Straftatkonkurrenzen im Völkerstrafrecht.
Schuldspruch und Strafe.
Iris Hünerbein
Jeder Strafrechtsordnung stellt sich beim Auftreten einer Straftatkonkurrenz zum einen die Frage nach der adäquaten Fassung des Schuldspruches, zum anderen die Frage nach dem Umgang mit dem Zusammentreffen mehrerer Strafdrohungen. Ziel der vorliegenden Untersuchung ist die Beantwortung dieser Fragen für das Völkerstrafrecht.

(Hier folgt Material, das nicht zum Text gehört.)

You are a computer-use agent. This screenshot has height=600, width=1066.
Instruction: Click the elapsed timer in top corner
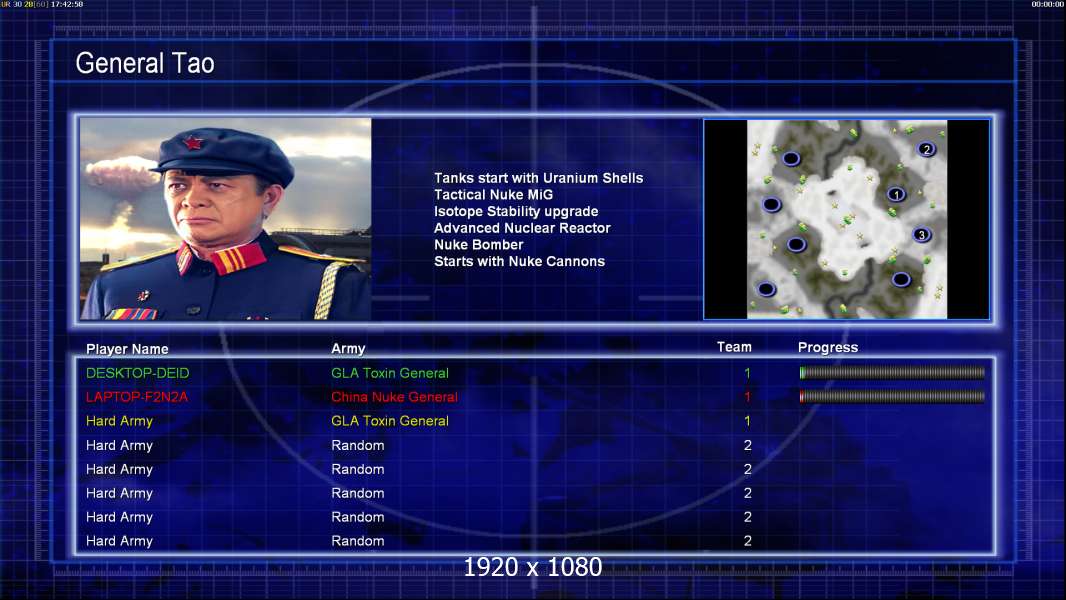point(1048,4)

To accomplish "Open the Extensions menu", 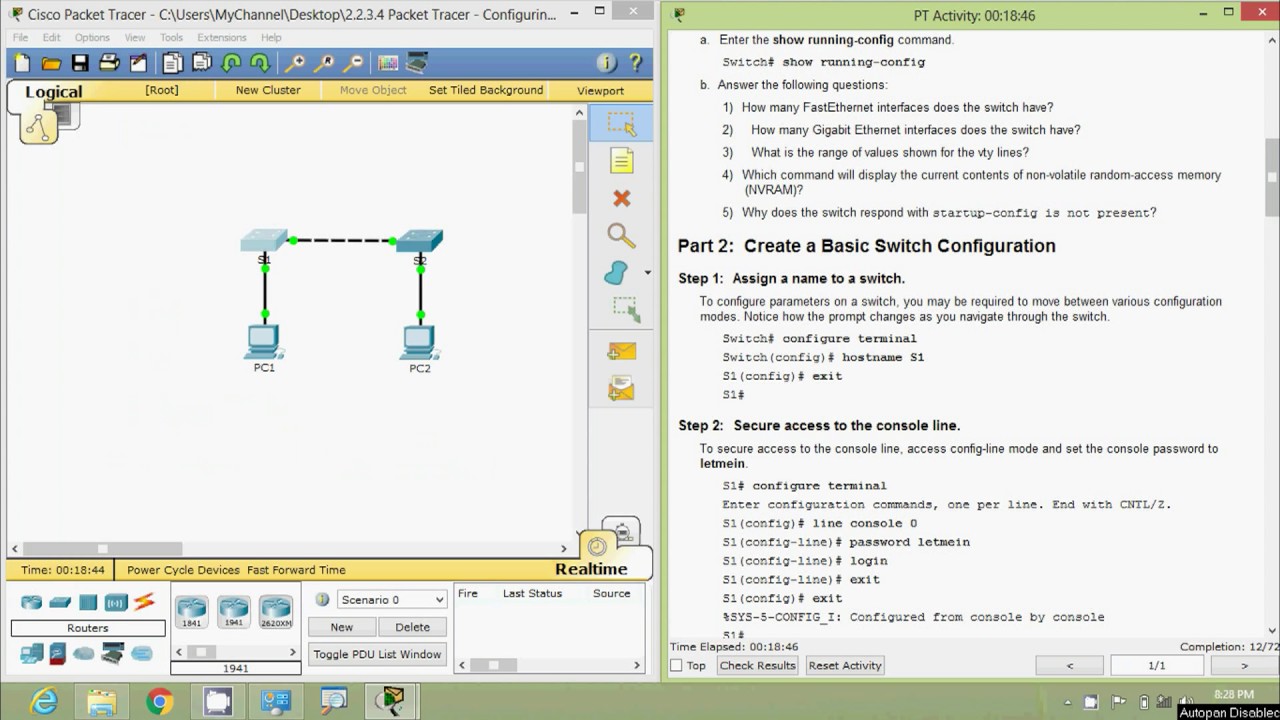I will 221,38.
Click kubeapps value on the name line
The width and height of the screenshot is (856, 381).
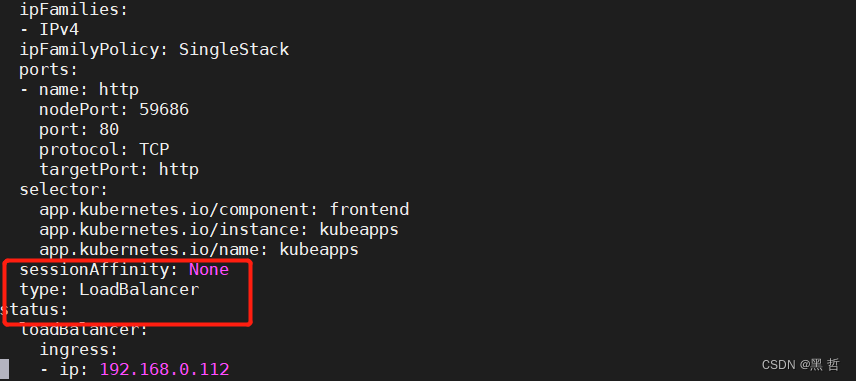[319, 250]
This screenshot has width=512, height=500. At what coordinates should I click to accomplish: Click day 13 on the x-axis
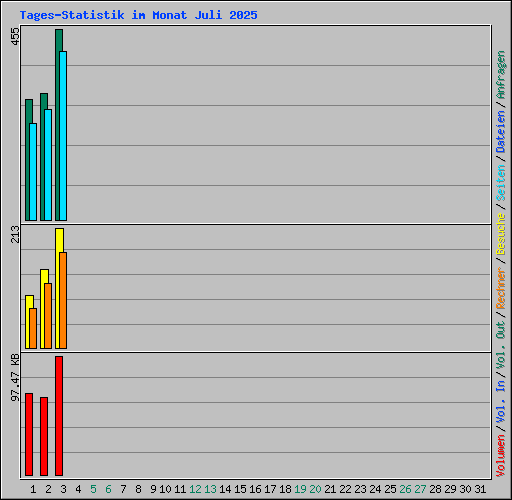210,489
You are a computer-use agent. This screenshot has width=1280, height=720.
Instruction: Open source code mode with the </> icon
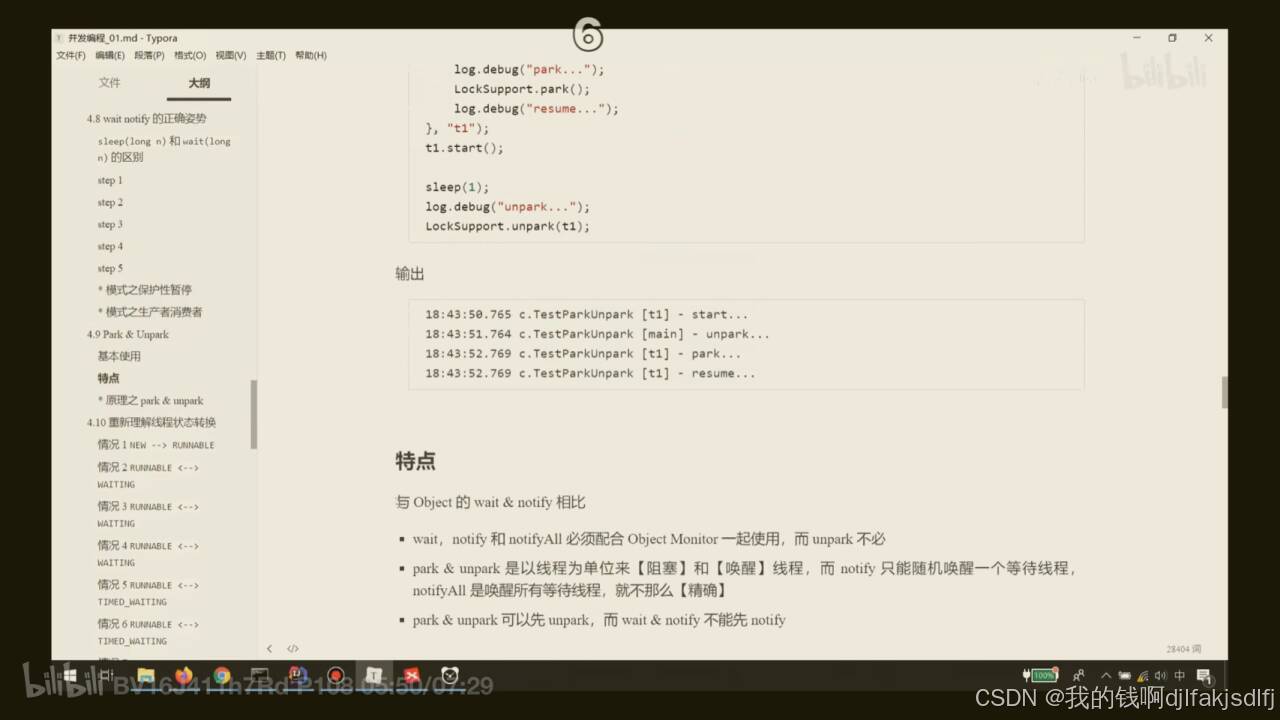[292, 648]
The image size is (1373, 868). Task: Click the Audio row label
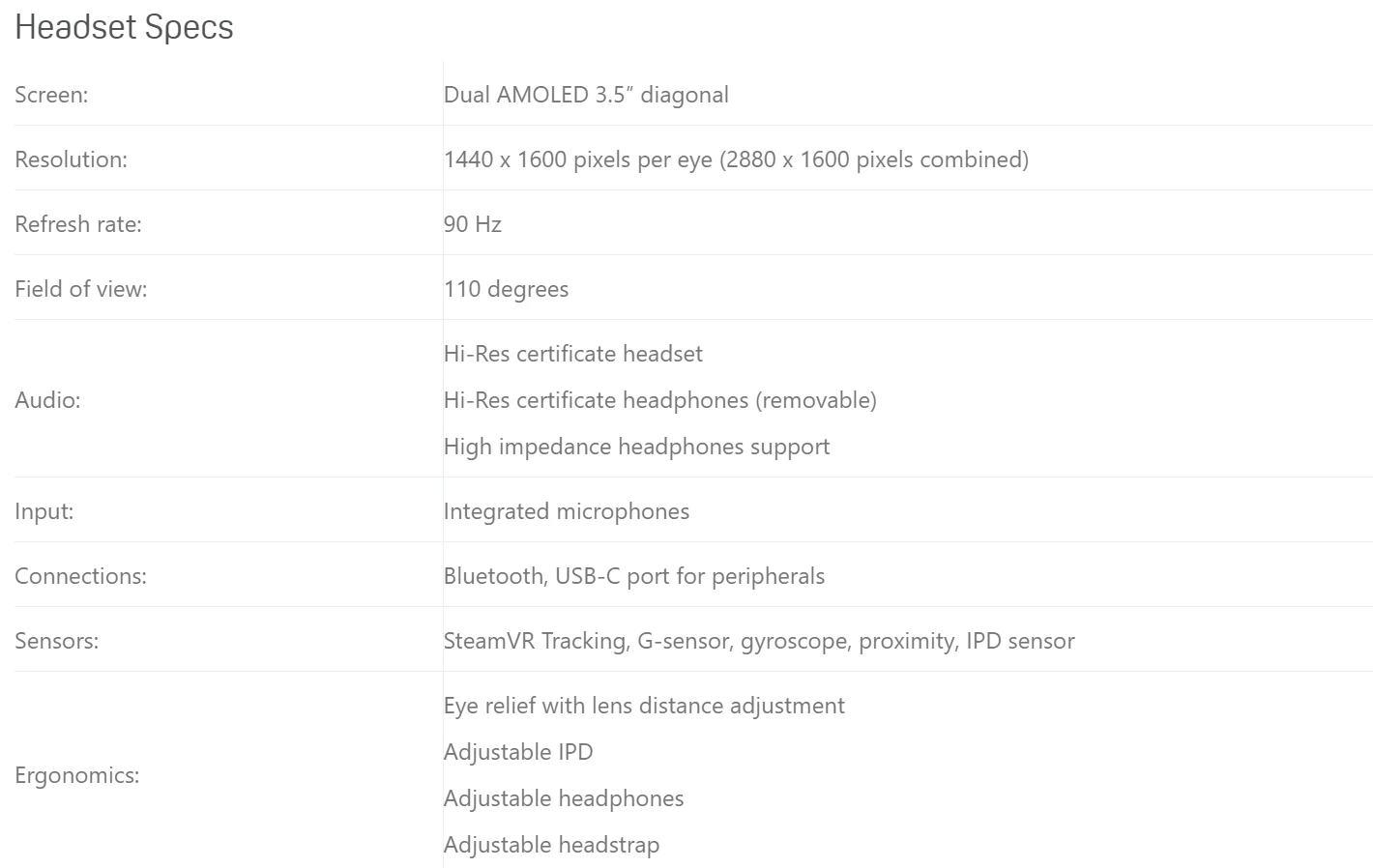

Zuerst werden die lückenhaften Regelungen der vorhandenen völkerstrafrechtlichen Satzungen im Wege einer Rechtsvergleichung zwischen dem kontinentaleuropäischen und dem angloamerikanischen Rechtskreis um Orientierungspunkte in Form gemeinsamer Rechtsgrundsätze ergänzt. Sodann wird die praktische Behandlung der Konkurrenzproblematik durch das Jugoslawien- und das Ruanda-Tribunal dargestellt, bevor zum Abschluß einzelne mögliche Konkurrenzkonstellationen behandelt werden.
Im Ergebnis werden allein für die Frage nach der adäquaten Fassung des Schuldspruches gemeinsame Rechtsgrundsätze aufgefunden. Diese entsprechen den in Kontinentaleuropa als Spezialität, Konsumtion und Subsidiarität bekannten Fallgruppen. Bei der Behandlung möglicher Konkurrenzkonstellationen ergibt sich daraus unter anderem, daß ein kumulativer Schuldspruch immer zulässig ist, wenn Verbrechen aus den verschiedenen völkerstrafrechtlichen Verbrechensgruppen zusammentreffen, nämlich Kriegsverbrechen, Menschlichkeitsverbrechen und Völkermord.